_Source excerpt_.
-- begin --

The basic principle of coloured compounds is that there is some kind of electronic transition whose energy difference corresponds to a photon whose wavelength is in the visible region ($\pu{400nm}<\lambda<\pu{700nm}$). Thus, to determine the colour of a compound we should always be looking at the molecular orbital scheme; for reference, I have attached the MO scheme of a typical octahedral $\ce{[ML6]^n+}$ compound in figure 1.

octahedral
Figure 1: Octahedral $\ce{[ML6]}$ complex with no π interactions. Image copied from this answer and originally taken from Professor Klüfers’ internet scriptum to his coordination chemistry course.

The most common electronic transition corresponding to visible wavelengths is the transition between $\mathrm{t_{2g}}$ and $\mathrm{e_g^*}$, marked with $\pu{10Dq}$ in figure 1. In simple terms, these five orbitals correspond to the central metal’s $\mathrm{d}$ orbitals meaning that the metal’s electronic configuration plus the strength of the $\ce{L\bond{->}M}$ interaction will determine the colour.

The problem with attempting to predict colours ab initio is that you cannot really predict the difference in energy levels between the ligand orbitals (right-hand side) and metal orbitals (left hand side) — it is mostly the metal and its oxidation state that determines this, a higher oxidation state corresponding to lower-lying metal orbitals, therefore a greater value of $\pu{10Dq}$ and therefore a blue-shift in colour.

-- end --

_Information provided_.

-- begin --

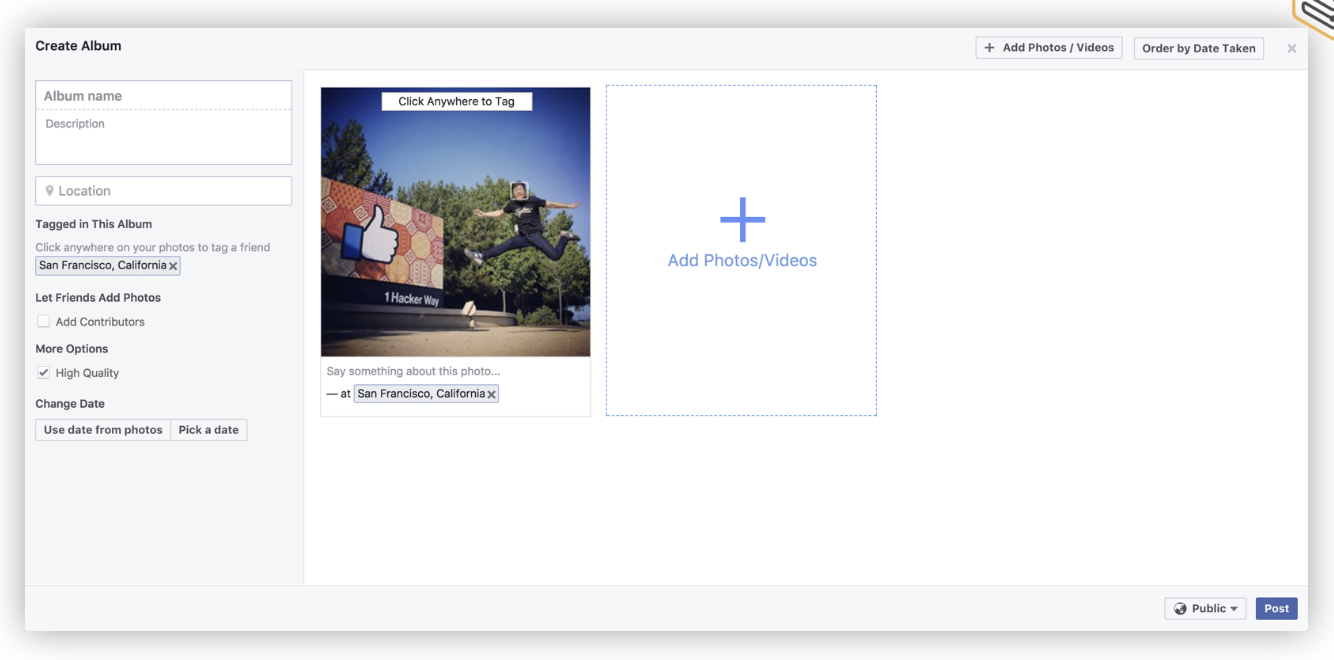Close the Create Album dialog
This screenshot has height=660, width=1334.
point(1292,48)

-- end --

Write out, word for word, the part of the colored compounds text that starts with "The most common" and finishes with "blue-shift in colour.".

The most common electronic transition corresponding to visible wavelengths is the transition between $\mathrm{t_{2g}}$ and $\mathrm{e_g^*}$, marked with $\pu{10Dq}$ in figure 1. In simple terms, these five orbitals correspond to the central metal’s $\mathrm{d}$ orbitals meaning that the metal’s electronic configuration plus the strength of the $\ce{L\bond{->}M}$ interaction will determine the colour.

The problem with attempting to predict colours ab initio is that you cannot really predict the difference in energy levels between the ligand orbitals (right-hand side) and metal orbitals (left hand side) — it is mostly the metal and its oxidation state that determines this, a higher oxidation state corresponding to lower-lying metal orbitals, therefore a greater value of $\pu{10Dq}$ and therefore a blue-shift in colour.